▸ **DOCUMENT SECTION**:
Wednesday, December 12, 2007

Day 508: I Finish My Christmas List

Good news. It is finished. If there is anything you would like to give me off of it, let me know (nonworkingmonkey@mac.com) and I will give you a safe PO Box Number (so you cannot disturb me in person).

My Christmas Present List, 2007

1. Sting's head on a stick

2. A puppy (alive)

3. Sheet music of Alan Parson's "Eye In The Sky" (adapted for Glockenspiel)

4. Ditto "Eye Of The Tiger", "The Man With The Child In His Eyes" and "Every Rose Has Its Thorn"

5. The name of a good Canadian film*

6. A Glockenspiel and matching outfit (see Fig. 1)

Fig. 1



















7. A 1950s ViewMaster with the reel that's got the Brussels thing (not the pissing boy, the giant desk game) and the CN Tower

8. A FAIL-SAFE bread recipe for idiots with cold pastry-making hands, i.e. me

9. A Subaru Impreza WRX (i.e. this one, but not that colour). Apparently it breathes fire from its 2.5-liter turbocharged, 224-horsepower SUBARU BOXER engine , and is the ultimate street legal rally car; in fact, with added features like Vehicle Dynamics Control (VDC) and double wishbone rear suspension, the 2008 Impreza WRX 5-Door is ready for action. (I say!)

10. A new fez. My current one is crusted with something unmentionable and I dare not try to flake it off.

Pip pip!



* Not French-Canadian, Anglo-Canadian

Monday, December 10, 2007

Day 506: I Finish Putting Up The Christmas Decorations

A happy day for all of you: finally, a view of my beautiful Quebec home, via the medium of photography - in this case, two photographs of our house (front and back view), showing off our recently-completed Christmas decorations.

As far as I can see, the only thing that's missing is a fully articulated 6ft LED reindeer with antlers spelling out, on the left, the word "S.T.I.N.G." and, on the right, the word "C.O.C.K". If I had such a thing, my Christmas happiness would surely be complete!

(Dataset rows)

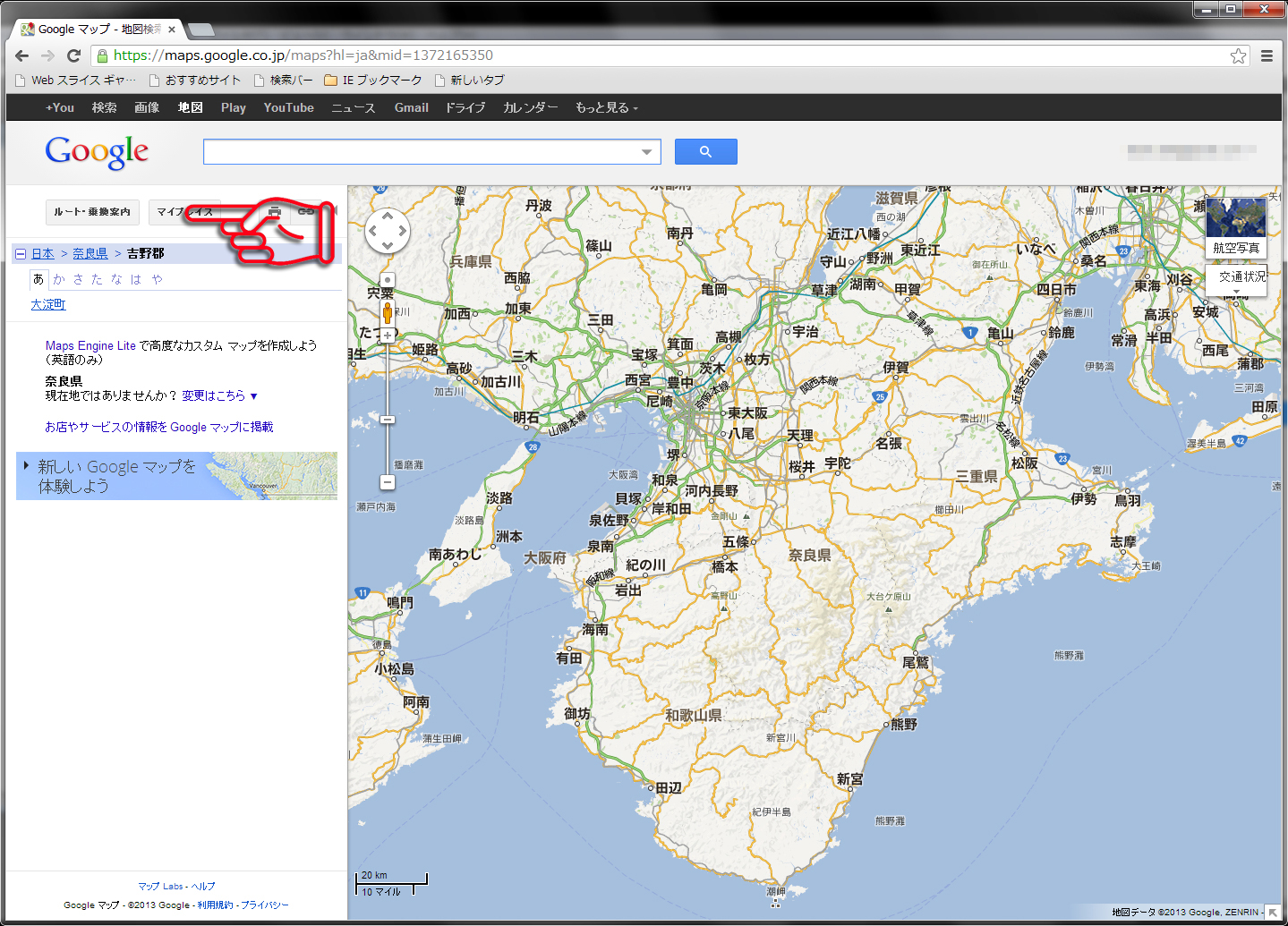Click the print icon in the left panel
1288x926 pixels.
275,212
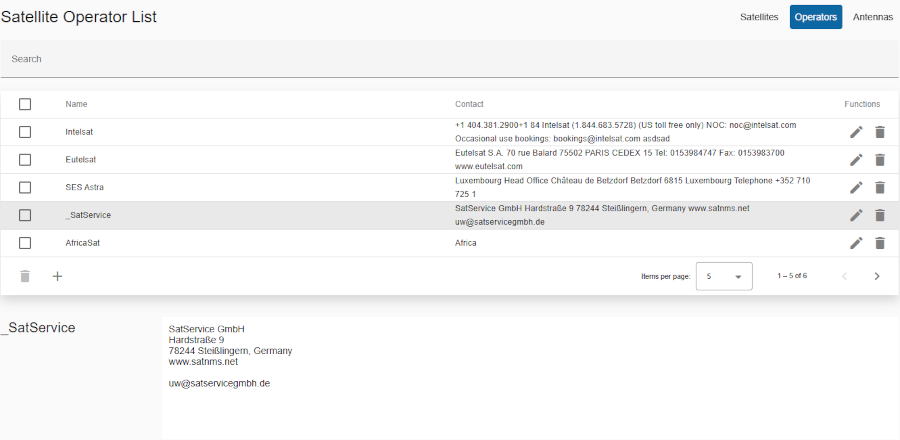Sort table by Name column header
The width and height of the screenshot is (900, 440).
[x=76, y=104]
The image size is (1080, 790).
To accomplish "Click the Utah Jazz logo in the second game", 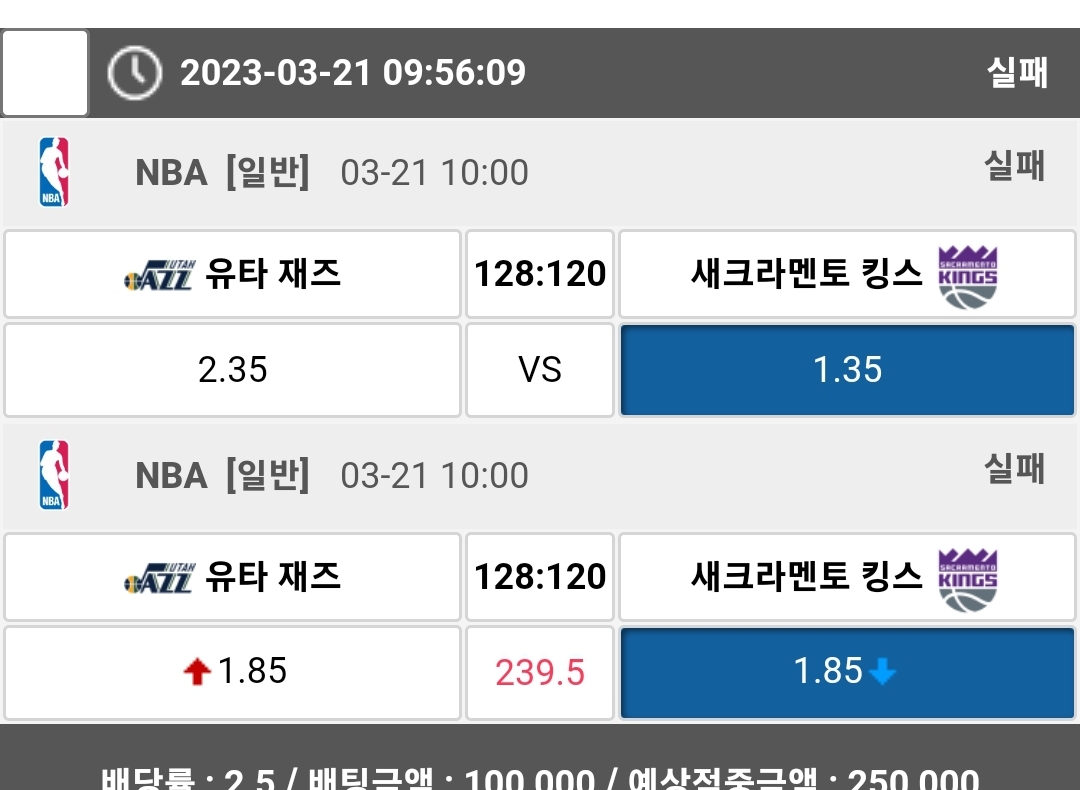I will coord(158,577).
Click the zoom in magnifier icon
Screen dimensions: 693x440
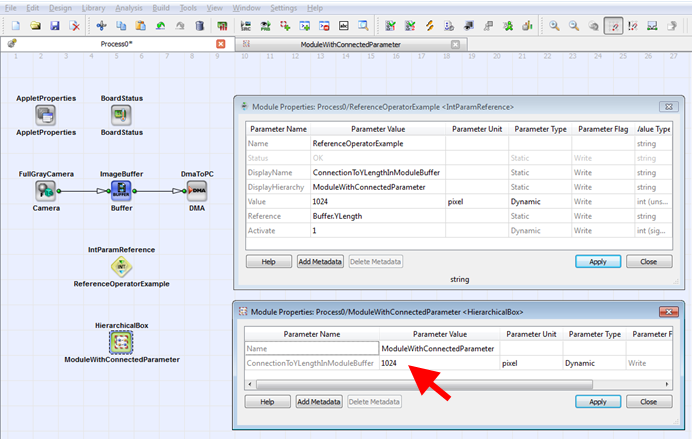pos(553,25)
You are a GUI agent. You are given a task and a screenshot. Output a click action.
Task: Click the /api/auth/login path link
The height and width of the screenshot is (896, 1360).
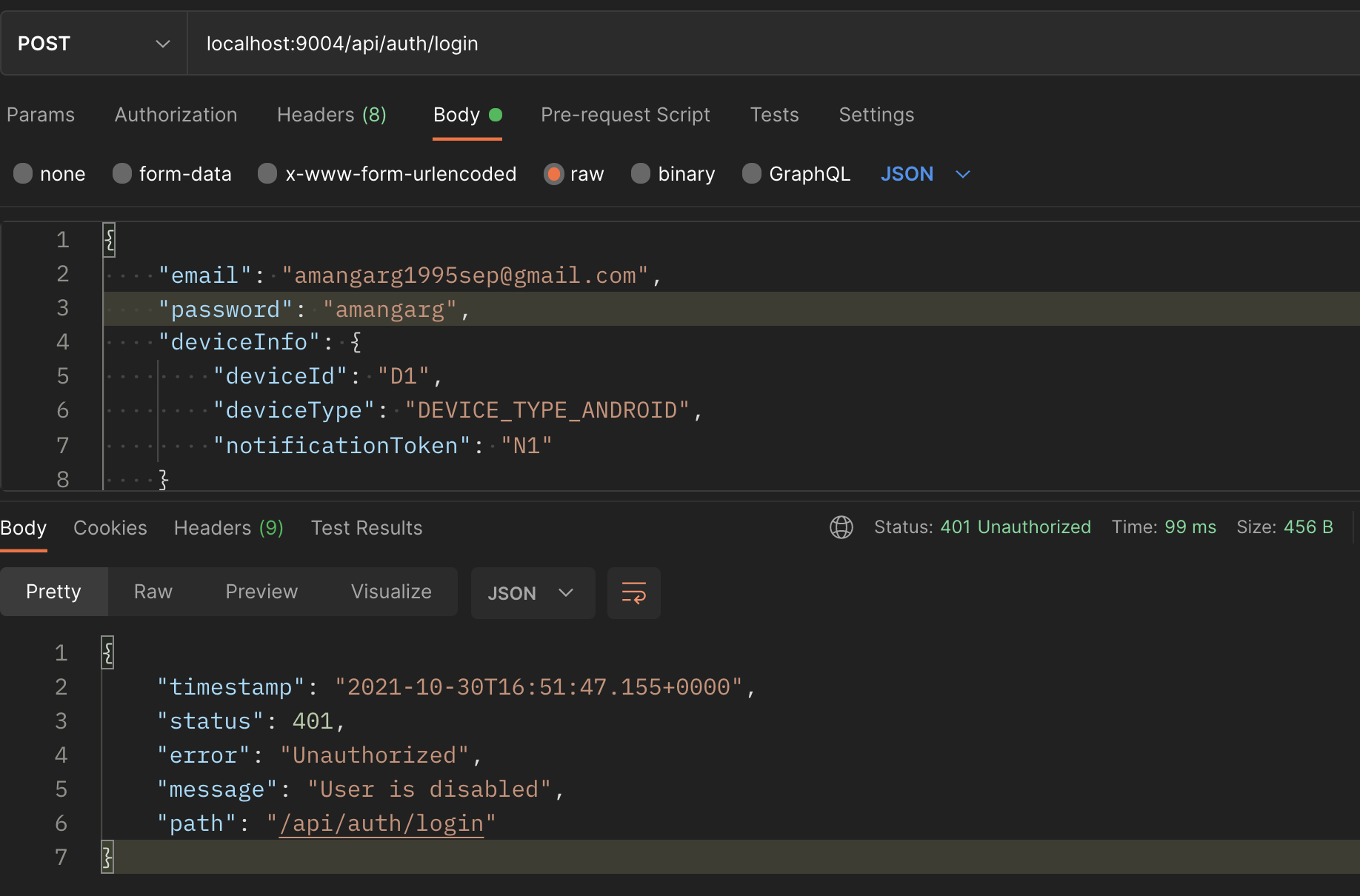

▸ **COMPLETE THE FOLLOWING**:
a) From the blog post, reproduce the passage that begins at the words "7. A 1950s ViewMaster" and stops after "action. (I say!)".
b) List every song title in the blog post for which the writer wants sheet music.
None of this material is needed here.

▸ **SET OF ANSWERS**:
a)
7. A 1950s ViewMaster with the reel that's got the Brussels thing (not the pissing boy, the giant desk game) and the CN Tower

8. A FAIL-SAFE bread recipe for idiots with cold pastry-making hands, i.e. me

9. A Subaru Impreza WRX (i.e. this one, but not that colour). Apparently it breathes fire from its 2.5-liter turbocharged, 224-horsepower SUBARU BOXER engine , and is the ultimate street legal rally car; in fact, with added features like Vehicle Dynamics Control (VDC) and double wishbone rear suspension, the 2008 Impreza WRX 5-Door is ready for action. (I say!)

b)
"Eye In The Sky"
"Eye Of The Tiger"
"The Man With The Child In His Eyes"
"Every Rose Has Its Thorn"